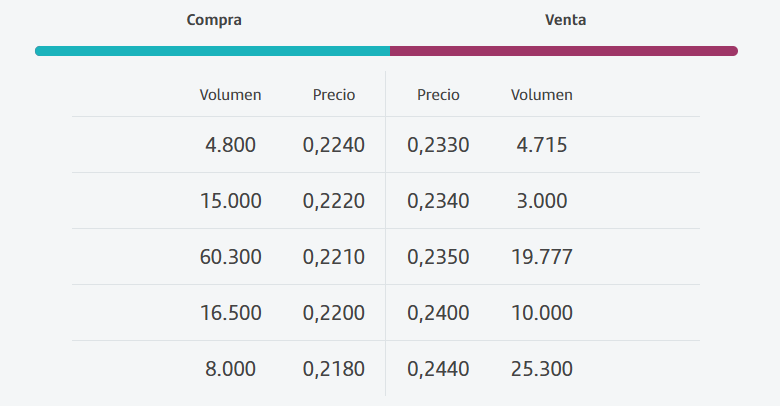
Task: Select sell price 0,2350
Action: click(x=438, y=257)
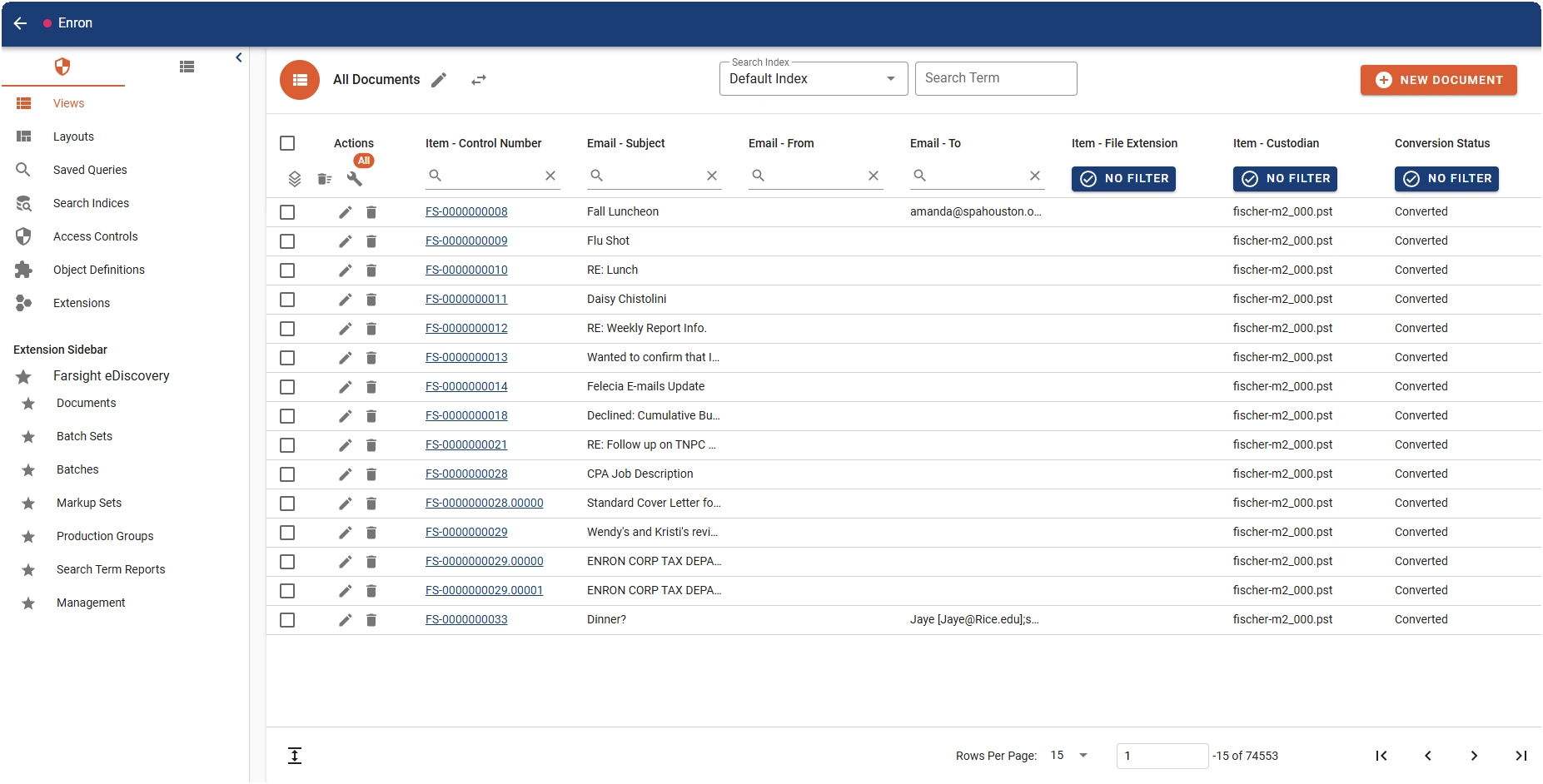This screenshot has width=1543, height=784.
Task: Toggle the select-all checkbox in header
Action: point(287,143)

WHAT NEEDS TO BE DONE: Could you quote the lines of this listing word for word, leaving out the pictures?

THE RESULT:
Task: Select sell price 0,2350
Action: click(x=438, y=257)
This screenshot has width=1543, height=784.
Task: Toggle the select-all checkbox in header
Action: point(287,143)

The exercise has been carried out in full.